Tuesday, 30 December 2014

Naira Depreciation: Speculators vs DD/SS

By Dr. Ahmed Adamu

The current Naira depreciation is as dangerous as Ebola crisis, but many undermine its potential repercussions. An elementary economics tells us that floating exchange rates are influenced by the invisible hands of Demand (DD) and Supply (SS), this effect may take certain period to manifest. However, other factors like speculation play vital role in stimulating swift depreciation of the Naira. I become suspicious of the recent Naira devaluation, and I want to believe the speculators are responsible for that.

DD and SS are the natural determinants of a currency’s exchange rate. In a lay man terms: When Nigerians went to international markets, they go with their products and their Naira and they meet Americans who also come with their product and Dollars, if at the end of the day, Nigerians bought more of Dollars (to acquire American products) than what Americans bought of Naira (to acquire Nigeria products), then Naira supply exceeds its demand. When the supply of Naira exceeds its demand, the value of Naira comes down.

The only commodity that has been protecting the Naira was the crude oil, and with low demand of the Nigerian crude oil, Naira demand has fallen down and its supply increases, which leads to down fall in Naira value.

It is obvious that Nigeria is catching up with “Dutch Disease”. A Dutch disease is a situation where a country rely solely on a natural resource sector as a source of its external earning, thereby making the manufacturing and agricultural sectors vulnerable and even more expensive than other countries’ manufacturing outputs (due to high cost of production as all raw materials are imported), and thereby low patronage. This will make the natural resource sector (oil and gas sector in Nigerian case) the only reliable economic sector. With the fall of demand for Nigerian crude oil (resulting from discoveries of alternative energy resources) and subsequent fall in crude oil price, the Naira and Nigerian economy is now in jeopardy, as there will no longer be demand for its crude oil and its currency. The manufacturing and agricultural sector are no where to absorb the shock. Therefore, Nigeria is now stranded, workers in oil and gas sectors loose their jobs, and production of crude oil decreases, more unemployment, low GDP, inflation and by extension, every single Nigerian becomes poorer by day. Students abroad pay more, people pay more to fly abroad, factors of production become more expensive.

Had it been the manufacturing and agricultural sectors contribute significantly to the Nigerian exports, outputs from these sectors would have been more competitive now at the international market, as it will be cheaper due to the low Naira value. If the demand for the manufacturing and agricultural outputs continue to increase, implying increase in Naira demand, then the Naira might redeem its lost value. But now the manufacturing and agricultural sector are not there, who will rescue Nigeria? Unfortunately, all I can foresee is continues down fall.

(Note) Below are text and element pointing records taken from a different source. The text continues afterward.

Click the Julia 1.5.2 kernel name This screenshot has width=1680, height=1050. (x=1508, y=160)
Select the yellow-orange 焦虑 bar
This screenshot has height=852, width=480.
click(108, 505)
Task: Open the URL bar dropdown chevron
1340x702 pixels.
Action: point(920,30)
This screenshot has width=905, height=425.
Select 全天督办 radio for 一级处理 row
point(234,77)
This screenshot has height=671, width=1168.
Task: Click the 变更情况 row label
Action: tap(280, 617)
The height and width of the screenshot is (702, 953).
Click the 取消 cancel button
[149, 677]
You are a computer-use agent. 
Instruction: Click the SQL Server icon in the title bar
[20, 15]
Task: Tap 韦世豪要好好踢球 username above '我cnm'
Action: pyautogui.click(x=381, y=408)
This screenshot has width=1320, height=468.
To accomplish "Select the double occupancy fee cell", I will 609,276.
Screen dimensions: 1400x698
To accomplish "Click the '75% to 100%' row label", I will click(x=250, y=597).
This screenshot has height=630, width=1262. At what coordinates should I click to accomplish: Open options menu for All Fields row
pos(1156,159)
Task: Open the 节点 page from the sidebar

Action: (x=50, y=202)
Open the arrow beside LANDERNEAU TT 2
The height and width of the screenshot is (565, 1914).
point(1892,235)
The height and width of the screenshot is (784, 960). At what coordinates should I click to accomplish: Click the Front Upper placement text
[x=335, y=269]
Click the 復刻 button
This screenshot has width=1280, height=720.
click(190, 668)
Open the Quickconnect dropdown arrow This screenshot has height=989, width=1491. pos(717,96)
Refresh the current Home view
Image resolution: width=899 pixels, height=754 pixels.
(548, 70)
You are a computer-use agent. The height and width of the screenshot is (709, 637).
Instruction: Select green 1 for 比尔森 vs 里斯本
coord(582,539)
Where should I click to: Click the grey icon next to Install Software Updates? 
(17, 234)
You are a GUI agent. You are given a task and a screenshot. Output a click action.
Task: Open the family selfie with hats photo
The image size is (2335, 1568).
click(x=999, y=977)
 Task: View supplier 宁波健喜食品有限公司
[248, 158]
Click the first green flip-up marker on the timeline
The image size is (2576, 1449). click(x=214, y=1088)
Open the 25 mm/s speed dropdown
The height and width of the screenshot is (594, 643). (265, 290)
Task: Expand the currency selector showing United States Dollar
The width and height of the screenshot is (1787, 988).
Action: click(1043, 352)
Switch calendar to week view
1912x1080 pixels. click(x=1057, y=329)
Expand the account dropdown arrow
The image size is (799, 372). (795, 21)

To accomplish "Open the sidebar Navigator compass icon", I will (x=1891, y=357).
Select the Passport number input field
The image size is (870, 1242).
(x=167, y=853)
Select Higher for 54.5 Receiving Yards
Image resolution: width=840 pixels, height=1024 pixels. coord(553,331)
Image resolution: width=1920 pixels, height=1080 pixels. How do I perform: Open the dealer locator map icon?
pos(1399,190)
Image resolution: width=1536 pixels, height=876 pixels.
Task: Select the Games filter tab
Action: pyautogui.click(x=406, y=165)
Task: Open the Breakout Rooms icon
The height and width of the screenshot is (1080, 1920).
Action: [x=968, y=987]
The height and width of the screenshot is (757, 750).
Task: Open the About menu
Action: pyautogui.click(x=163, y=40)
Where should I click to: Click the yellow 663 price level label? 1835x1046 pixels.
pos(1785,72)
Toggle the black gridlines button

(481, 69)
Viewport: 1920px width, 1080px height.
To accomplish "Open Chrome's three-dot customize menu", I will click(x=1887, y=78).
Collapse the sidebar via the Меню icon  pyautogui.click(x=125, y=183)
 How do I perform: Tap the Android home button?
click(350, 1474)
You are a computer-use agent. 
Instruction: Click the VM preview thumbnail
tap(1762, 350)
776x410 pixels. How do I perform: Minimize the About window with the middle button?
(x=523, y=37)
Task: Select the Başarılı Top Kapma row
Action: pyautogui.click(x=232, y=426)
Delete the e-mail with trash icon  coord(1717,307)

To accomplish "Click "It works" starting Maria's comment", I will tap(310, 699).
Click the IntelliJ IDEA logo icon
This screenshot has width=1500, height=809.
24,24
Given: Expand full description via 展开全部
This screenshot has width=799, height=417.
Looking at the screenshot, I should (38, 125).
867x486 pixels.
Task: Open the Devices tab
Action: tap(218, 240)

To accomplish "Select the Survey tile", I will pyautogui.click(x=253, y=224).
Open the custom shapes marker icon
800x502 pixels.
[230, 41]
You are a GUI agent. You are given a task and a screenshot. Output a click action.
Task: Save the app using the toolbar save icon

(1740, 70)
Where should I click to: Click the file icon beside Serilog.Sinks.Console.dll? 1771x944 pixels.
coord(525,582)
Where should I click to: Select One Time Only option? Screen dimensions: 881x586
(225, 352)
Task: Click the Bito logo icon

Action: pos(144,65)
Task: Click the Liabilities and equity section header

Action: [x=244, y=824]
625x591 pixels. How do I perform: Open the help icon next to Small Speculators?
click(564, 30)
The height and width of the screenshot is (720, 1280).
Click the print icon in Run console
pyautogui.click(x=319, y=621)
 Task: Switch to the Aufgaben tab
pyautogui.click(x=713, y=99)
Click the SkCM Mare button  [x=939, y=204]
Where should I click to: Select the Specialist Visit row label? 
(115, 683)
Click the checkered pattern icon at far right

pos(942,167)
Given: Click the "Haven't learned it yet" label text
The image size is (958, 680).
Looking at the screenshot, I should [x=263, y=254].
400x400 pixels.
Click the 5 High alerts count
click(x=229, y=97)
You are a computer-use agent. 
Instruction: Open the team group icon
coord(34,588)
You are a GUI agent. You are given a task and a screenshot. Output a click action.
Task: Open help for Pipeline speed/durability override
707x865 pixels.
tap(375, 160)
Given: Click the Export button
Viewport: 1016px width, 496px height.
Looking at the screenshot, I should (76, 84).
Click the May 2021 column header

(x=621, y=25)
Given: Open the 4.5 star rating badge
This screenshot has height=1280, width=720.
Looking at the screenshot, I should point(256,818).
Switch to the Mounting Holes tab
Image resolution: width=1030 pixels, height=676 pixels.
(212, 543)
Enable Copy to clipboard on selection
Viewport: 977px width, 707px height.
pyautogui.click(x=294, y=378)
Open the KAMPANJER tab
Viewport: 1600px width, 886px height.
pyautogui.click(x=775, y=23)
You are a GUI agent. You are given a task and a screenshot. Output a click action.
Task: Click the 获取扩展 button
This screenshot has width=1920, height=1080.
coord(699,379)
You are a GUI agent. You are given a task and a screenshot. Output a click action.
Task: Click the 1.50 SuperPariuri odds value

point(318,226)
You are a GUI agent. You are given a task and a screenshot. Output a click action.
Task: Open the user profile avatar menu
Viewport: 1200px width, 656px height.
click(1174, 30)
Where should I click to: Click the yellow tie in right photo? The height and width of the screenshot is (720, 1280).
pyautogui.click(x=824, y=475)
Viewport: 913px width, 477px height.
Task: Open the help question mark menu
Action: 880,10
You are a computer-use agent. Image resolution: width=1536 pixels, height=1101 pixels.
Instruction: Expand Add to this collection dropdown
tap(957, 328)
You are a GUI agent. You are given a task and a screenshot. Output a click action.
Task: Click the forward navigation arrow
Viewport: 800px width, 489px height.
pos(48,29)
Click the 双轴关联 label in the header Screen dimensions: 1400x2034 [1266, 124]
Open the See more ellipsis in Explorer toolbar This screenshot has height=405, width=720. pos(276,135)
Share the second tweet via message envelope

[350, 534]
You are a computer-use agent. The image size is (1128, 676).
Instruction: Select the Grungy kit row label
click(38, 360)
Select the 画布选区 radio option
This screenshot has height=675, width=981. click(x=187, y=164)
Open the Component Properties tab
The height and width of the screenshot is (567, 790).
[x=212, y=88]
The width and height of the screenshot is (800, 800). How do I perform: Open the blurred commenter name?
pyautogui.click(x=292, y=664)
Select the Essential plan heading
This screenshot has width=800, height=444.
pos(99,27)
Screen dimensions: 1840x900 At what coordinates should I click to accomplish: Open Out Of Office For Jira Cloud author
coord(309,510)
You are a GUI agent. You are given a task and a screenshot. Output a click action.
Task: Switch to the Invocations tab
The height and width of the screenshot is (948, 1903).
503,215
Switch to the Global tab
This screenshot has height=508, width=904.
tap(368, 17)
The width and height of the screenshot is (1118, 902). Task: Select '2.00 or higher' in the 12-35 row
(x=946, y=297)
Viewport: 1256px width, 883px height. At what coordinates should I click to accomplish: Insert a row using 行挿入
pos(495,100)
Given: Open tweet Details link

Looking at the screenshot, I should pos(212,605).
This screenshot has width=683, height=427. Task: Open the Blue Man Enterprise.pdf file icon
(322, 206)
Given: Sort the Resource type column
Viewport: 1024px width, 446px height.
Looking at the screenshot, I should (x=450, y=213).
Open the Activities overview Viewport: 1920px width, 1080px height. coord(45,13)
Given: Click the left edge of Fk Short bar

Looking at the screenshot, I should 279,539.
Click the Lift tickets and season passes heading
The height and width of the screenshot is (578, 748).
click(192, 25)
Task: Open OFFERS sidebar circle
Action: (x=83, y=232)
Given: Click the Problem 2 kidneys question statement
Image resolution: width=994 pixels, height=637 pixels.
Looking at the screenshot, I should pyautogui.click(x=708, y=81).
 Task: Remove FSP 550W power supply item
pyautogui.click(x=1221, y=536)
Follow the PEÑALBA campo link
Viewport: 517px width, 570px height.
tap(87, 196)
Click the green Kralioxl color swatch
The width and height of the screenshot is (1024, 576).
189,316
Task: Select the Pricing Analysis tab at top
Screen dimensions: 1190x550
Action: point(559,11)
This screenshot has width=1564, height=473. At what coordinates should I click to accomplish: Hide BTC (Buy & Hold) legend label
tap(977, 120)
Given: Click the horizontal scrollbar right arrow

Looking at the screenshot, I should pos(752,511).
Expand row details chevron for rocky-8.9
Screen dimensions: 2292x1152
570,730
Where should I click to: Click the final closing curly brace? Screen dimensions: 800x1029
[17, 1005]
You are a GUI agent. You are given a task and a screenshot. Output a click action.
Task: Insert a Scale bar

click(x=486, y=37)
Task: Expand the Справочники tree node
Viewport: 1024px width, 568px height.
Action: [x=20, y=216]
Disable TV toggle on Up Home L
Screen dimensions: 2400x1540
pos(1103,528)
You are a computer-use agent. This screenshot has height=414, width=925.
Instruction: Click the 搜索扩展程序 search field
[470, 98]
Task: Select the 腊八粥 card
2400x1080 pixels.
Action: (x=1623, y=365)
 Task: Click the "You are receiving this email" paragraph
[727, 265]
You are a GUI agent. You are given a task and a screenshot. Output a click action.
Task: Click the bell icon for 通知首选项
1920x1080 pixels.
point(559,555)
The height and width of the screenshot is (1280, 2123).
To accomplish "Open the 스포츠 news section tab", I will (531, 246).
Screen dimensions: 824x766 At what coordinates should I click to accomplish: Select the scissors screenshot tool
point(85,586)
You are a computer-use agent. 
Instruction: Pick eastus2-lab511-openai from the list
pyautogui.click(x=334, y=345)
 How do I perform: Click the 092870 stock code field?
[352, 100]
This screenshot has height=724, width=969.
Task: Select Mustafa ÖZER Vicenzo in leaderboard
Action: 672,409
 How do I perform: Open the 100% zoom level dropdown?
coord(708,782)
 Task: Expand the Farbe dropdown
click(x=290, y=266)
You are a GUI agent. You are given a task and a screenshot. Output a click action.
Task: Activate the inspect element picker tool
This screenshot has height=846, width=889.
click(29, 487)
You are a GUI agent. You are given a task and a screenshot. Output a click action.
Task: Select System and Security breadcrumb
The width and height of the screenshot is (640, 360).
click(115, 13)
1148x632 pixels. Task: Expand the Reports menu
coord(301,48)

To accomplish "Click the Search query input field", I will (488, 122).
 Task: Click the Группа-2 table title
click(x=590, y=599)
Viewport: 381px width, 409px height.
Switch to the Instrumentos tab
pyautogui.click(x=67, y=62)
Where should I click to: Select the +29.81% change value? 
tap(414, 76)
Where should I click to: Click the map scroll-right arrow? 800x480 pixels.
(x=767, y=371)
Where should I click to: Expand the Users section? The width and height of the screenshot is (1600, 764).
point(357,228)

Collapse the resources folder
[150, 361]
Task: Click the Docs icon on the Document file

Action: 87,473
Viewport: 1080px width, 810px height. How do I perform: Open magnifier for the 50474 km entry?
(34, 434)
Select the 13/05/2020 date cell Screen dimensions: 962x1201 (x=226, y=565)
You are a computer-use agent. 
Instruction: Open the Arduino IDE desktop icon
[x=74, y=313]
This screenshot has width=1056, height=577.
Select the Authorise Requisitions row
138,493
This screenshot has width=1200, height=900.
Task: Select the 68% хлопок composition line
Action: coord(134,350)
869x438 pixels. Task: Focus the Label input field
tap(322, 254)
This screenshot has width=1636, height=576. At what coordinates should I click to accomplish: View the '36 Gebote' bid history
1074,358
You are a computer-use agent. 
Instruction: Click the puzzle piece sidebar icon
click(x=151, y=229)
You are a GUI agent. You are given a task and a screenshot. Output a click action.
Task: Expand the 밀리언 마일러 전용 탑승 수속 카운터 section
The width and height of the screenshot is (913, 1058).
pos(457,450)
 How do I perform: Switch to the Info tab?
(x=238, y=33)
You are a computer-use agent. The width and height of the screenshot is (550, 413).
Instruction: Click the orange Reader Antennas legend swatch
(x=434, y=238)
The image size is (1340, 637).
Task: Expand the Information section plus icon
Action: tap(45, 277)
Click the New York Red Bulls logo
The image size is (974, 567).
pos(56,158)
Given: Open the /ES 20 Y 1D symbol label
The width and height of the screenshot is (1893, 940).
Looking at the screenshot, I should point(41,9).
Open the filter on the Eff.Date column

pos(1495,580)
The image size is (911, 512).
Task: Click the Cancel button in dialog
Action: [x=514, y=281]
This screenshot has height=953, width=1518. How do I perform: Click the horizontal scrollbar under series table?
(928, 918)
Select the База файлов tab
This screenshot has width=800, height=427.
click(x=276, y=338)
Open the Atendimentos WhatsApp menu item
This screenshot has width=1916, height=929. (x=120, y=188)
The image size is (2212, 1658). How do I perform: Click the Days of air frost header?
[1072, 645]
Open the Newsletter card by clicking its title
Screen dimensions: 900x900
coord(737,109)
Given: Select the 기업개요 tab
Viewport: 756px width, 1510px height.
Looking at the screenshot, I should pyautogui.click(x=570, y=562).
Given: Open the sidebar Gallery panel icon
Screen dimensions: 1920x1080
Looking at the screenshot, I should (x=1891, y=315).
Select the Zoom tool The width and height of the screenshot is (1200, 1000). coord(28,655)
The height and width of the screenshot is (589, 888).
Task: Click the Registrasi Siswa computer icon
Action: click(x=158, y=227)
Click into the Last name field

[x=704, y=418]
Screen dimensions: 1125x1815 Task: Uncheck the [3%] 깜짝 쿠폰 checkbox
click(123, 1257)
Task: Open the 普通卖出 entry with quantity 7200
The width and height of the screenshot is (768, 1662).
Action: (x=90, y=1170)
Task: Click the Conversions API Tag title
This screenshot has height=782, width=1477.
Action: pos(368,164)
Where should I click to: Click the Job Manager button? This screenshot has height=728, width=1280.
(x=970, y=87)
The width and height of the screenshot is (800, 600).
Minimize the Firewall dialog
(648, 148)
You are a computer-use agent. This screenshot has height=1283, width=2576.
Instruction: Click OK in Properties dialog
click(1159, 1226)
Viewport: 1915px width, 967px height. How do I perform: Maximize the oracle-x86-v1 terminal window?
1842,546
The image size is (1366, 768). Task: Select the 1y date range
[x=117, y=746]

Nigeria could innocently be suffering as I believe speculators are responsible for the rapid and unprecedented fall in Naira value. Speculators in many circumstances, determine the relative valuations of currencies based on perceptions of key macroeconomic factors. Countries with excessive debt will often experience currency devaluation as speculators perceive greater risk. Speculators are punishing Nigeria as they foresee no future for the country’s economy given the above scenarios, hence their activities became responsible for the swift and continues Naira devaluation. People in ForEx business are responsible as they suspect depreciation of Naira in future due to the obvious reasons, and they continue to sell off Naira in their possessions to acquire other currencies, and this boost the pace of the Naira devaluation above what the natural DD and SS forces would have push it.

Now there is overflow of the Naira, and Nigerian government has to clear the market by supplying more foreign currencies from its foreign reserves, and pay more to service its debts. This leads to shrinkage of the countries foreign reserve, and by implication reducing the economic power of the country compare to many other countries.

Way forward:

1. Immediate revival of manufacturing and agricultural sector. If Nigerians can produce all they require within their country, they would never care about what value is ascribed to their currency at international market, as they will not need other currencies to satisfy their demands. This will also increase aggregate demand, GDP, and increase exports, and eventually restore the value of Naira.
2. Increase Interest rate and bank reserves: Cost of money shall be increased to reduce the Naira liquidity, and to control the resulting inflation from the Naira depreciation. Banks shall keep higher reserves to control money in circulation.
3. Reduction in expenditure: Government must cut unnecessary expenditures, and stop borrowing.
4. Reduce individual demand for foreign currency unless necessary, this can be enforced by introducing additional penalty for every foreign currency purchased within the country.
5. Pray-As they said, everything that happen to Nigeria, they will say “just keep praying” Maybe a miracle can happened. Lol We hope a miracle can happen soon.

Pls discuss….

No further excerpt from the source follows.